La imagen de una mujer desollada, desde el rostro hasta las rodillas, tirada en la cocina de su casa, persigue a todos los que la vieron. El feminicida fue su esposo, quien ni siquiera puede decir por qué la mató, por qué la desolló, por qué tiró a la coladera las entrañas que le iba arrancando con un cuchillo, con las manos.
O más bien sí: “se me metió el diablo”, dijo Érick Francisco Robledo de 46 años, bañado en sangre, encerrado en una patrulla, donde permaneció los primeros minutos, con la mirada perdida, como una avispa.
– Tu nombre completo -le pregunta un policía al asesino de Ingrid Escamilla. Ella tenía 25 años y era de Puebla. En la casa donde la mató estaba también un joven autista de 15 años, hijo de él, quien presenció todo.

LÍNEAS PROPORCIONADAS:
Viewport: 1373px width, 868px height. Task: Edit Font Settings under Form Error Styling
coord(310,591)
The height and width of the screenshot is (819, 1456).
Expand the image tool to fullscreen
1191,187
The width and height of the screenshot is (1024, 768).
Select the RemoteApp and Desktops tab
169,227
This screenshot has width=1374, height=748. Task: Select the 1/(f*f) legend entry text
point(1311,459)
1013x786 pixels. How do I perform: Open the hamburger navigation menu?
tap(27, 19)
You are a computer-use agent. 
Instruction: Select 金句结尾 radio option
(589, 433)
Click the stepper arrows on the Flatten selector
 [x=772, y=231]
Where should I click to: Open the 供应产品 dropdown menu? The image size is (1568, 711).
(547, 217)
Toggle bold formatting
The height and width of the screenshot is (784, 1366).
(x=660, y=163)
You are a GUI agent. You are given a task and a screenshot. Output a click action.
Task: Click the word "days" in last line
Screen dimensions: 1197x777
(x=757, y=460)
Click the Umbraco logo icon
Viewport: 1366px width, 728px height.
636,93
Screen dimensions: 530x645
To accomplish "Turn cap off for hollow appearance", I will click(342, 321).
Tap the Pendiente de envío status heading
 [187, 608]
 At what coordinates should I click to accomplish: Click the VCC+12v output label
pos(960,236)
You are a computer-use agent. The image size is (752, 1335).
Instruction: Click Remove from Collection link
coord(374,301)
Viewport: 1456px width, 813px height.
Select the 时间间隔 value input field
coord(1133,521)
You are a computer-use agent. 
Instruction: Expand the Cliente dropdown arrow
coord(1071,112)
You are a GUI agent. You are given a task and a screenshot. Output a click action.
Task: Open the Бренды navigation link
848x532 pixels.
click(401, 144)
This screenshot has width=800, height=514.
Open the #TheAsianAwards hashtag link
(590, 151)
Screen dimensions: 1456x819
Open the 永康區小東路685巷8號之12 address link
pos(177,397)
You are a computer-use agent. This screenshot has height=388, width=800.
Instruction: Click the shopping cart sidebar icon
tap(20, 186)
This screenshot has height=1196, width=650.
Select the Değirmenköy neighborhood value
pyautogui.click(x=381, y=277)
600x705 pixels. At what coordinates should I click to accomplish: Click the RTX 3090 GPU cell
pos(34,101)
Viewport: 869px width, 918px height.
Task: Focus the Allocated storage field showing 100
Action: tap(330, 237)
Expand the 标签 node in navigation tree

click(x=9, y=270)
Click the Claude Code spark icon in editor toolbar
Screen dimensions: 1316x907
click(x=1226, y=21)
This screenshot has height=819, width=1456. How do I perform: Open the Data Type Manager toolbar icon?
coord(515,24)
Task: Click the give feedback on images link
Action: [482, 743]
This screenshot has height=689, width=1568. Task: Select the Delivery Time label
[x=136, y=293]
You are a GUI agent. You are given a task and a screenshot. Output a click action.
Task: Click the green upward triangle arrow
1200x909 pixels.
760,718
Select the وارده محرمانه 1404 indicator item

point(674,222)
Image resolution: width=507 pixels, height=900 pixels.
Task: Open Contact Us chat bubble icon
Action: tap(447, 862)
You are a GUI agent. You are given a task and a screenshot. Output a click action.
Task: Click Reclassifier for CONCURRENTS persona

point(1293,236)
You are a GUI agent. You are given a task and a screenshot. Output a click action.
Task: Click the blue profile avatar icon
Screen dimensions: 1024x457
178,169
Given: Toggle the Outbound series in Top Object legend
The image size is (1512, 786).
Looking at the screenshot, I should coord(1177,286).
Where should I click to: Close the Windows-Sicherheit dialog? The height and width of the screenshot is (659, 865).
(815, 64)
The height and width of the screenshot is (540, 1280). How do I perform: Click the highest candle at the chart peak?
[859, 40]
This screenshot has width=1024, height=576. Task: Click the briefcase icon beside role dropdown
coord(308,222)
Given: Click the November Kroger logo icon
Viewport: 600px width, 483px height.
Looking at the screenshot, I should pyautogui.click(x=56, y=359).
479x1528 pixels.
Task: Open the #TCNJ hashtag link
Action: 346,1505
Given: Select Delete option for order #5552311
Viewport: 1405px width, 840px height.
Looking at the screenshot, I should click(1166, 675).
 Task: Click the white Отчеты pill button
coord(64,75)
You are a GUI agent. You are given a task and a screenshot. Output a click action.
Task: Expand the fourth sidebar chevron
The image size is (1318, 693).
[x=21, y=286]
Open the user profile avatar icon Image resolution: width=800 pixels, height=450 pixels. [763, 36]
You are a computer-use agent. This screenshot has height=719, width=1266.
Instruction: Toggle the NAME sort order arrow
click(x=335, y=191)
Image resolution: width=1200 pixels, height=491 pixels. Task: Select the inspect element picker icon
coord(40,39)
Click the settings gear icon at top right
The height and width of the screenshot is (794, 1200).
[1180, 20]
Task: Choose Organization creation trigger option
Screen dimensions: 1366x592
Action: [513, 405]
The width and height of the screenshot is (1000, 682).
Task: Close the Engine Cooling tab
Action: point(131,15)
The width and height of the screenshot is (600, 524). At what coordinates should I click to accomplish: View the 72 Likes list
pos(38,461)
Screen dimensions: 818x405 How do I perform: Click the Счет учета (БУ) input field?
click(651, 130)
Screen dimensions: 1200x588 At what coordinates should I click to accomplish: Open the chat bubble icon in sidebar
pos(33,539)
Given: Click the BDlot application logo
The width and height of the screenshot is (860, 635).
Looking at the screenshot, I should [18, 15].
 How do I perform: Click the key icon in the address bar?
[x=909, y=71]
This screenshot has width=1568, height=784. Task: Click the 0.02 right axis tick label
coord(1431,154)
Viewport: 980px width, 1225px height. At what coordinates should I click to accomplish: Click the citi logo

LO QUE SE PIDE: Reproduce sin cambios el fragmento del texto de lectura que empieza con "La imagen de" y sigue hasta "quien presenció todo.", ambos incluidos.

RESULTADO:
La imagen de una mujer desollada, desde el rostro hasta las rodillas, tirada en la cocina de su casa, persigue a todos los que la vieron. El feminicida fue su esposo, quien ni siquiera puede decir por qué la mató, por qué la desolló, por qué tiró a la coladera las entrañas que le iba arrancando con un cuchillo, con las manos.
O más bien sí: “se me metió el diablo”, dijo Érick Francisco Robledo de 46 años, bañado en sangre, encerrado en una patrulla, donde permaneció los primeros minutos, con la mirada perdida, como una avispa.
– Tu nombre completo -le pregunta un policía al asesino de Ingrid Escamilla. Ella tenía 25 años y era de Puebla. En la casa donde la mató estaba también un joven autista de 15 años, hijo de él, quien presenció todo.